A Review of Deep Learning-based Approaches for Deepfake Content Detection

arXiv:2202.06095v398 citations
Originality Synthesis-oriented
AI Analysis

This work provides a comprehensive overview for researchers and practitioners in cybersecurity and media forensics, but it is incremental as it synthesizes existing studies without introducing new methods.

The paper reviews deep learning-based methods for detecting deepfake content, addressing the problem of identifying forged images and videos created by advanced generative models, and it systematically categorizes existing approaches while highlighting their strengths and weaknesses.

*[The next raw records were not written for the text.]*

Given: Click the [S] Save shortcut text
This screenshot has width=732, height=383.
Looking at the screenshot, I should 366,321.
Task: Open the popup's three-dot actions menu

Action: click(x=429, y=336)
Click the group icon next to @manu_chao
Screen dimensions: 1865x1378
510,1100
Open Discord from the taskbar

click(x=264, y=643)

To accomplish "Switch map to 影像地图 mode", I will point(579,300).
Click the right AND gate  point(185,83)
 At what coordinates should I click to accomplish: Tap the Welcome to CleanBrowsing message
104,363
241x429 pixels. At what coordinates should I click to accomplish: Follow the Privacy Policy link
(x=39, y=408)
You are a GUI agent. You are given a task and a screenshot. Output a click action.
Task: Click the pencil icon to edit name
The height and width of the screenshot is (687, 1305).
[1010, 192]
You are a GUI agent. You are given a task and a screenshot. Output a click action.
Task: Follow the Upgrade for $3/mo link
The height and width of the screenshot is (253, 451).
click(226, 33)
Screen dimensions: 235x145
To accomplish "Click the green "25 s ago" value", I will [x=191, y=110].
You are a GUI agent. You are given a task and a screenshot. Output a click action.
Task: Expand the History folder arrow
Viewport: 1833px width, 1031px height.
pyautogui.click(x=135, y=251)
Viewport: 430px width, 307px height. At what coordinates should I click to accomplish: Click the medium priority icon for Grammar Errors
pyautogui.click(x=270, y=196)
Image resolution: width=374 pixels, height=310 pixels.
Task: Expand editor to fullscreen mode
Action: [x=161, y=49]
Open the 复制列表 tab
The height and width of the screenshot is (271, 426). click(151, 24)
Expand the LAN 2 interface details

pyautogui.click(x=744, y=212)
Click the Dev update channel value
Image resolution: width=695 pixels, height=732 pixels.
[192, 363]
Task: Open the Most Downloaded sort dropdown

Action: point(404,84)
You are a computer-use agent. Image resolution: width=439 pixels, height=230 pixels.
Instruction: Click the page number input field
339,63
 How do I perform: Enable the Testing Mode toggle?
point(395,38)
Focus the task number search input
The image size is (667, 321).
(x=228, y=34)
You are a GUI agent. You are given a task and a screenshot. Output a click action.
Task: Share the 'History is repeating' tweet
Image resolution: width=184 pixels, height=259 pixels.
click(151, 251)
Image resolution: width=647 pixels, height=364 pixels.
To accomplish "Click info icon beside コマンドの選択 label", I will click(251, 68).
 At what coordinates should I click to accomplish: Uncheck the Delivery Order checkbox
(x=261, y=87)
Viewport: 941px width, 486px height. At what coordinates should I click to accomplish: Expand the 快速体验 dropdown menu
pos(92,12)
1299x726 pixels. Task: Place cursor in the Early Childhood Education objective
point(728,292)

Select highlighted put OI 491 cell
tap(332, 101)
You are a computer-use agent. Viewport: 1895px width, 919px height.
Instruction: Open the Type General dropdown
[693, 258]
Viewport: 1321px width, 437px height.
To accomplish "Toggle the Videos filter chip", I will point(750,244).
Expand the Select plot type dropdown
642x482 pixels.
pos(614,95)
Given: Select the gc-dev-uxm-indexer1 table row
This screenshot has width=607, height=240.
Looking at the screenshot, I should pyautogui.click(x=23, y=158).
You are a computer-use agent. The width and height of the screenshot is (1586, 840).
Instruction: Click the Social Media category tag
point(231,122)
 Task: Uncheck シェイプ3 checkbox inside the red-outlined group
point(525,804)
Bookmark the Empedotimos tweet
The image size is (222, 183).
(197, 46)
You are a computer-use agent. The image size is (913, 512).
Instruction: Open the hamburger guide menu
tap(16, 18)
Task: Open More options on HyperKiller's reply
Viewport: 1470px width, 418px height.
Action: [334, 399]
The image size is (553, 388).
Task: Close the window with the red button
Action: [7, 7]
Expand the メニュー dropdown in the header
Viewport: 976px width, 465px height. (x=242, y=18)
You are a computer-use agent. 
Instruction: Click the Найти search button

Recent advancements in deep learning generative models have raised concerns as they can create highly convincing counterfeit images and videos. This poses a threat to people's integrity and can lead to social instability. To address this issue, there is a pressing need to develop new computational models that can efficiently detect forged content and alert users to potential image and video manipulations. This paper presents a comprehensive review of recent studies for deepfake content detection using deep learning-based approaches. We aim to broaden the state-of-the-art research by systematically reviewing the different categories of fake content detection. Furthermore, we report the advantages and drawbacks of the examined works, and prescribe several future directions towards the issues and shortcomings still unsolved on deepfake detection.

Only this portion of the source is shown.